Machine Fault Detection Based on Filter Bank Similarity Features Using Acoustic and Vibration Analysis

1Automatic Research Group, Universidad Tecnológica de Pereira, Pereira, Colombia
2Technological and Environmental Advances Research Group, Universidad Católica de Manizales, Colombia
3Signal Processing and Recognition Group, Universidad Nacional de Colombia, Manizales, Colombia
4Universidad Nacional de Colombia, Manizales, Colombia

Received 19 February 2016; Revised 10 May 2016; Accepted 8 June 2016

Academic Editor: Weihua Li

Copyright © 2016 Mauricio Holguín-Londoño et al. This is an open access article distributed under the Creative Commons Attribution License, which permits unrestricted use, distribution, and reproduction in any medium, provided the original work is properly cited.

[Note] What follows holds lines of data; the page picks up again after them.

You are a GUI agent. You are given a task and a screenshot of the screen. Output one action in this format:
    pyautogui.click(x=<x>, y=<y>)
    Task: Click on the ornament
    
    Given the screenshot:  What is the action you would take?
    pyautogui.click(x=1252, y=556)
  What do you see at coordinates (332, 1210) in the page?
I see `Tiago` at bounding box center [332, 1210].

Vibration and acoustic analysis actively support the nondestructive and noninvasive fault diagnostics of rotating machines at early stages. Nonetheless, the acoustic signal is less used because of its vulnerability to external interferences, hindering an efficient and robust analysis for condition monitoring (CM). This paper presents a novel methodology to characterize different failure signatures from rotating machines using either acoustic or vibration signals. Firstly, the signal is decomposed into several narrow-band spectral components applying different filter bank methods such as empirical mode decomposition, wavelet packet transform, and Fourier-based filtering. Secondly, a feature set is built using a proposed similarity measure termed cumulative spectral density index and used to estimate the mutual statistical dependence between each bandwidth-limited component and the raw signal. Finally, a classification scheme is carried out to distinguish the different types of faults. The methodology is tested in two laboratory experiments, including turbine blade degradation and rolling element bearing faults. The robustness of our approach is validated contaminating the signal with several levels of additive white Gaussian noise, obtaining high-performance outcomes that make the usage of vibration, acoustic, and vibroacoustic measurements in different applications comparable. As a result, the proposed fault detection based on filter bank similarity features is a promising methodology to implement in CM of rotating machinery, even using measurements with low signal-to-noise ratio.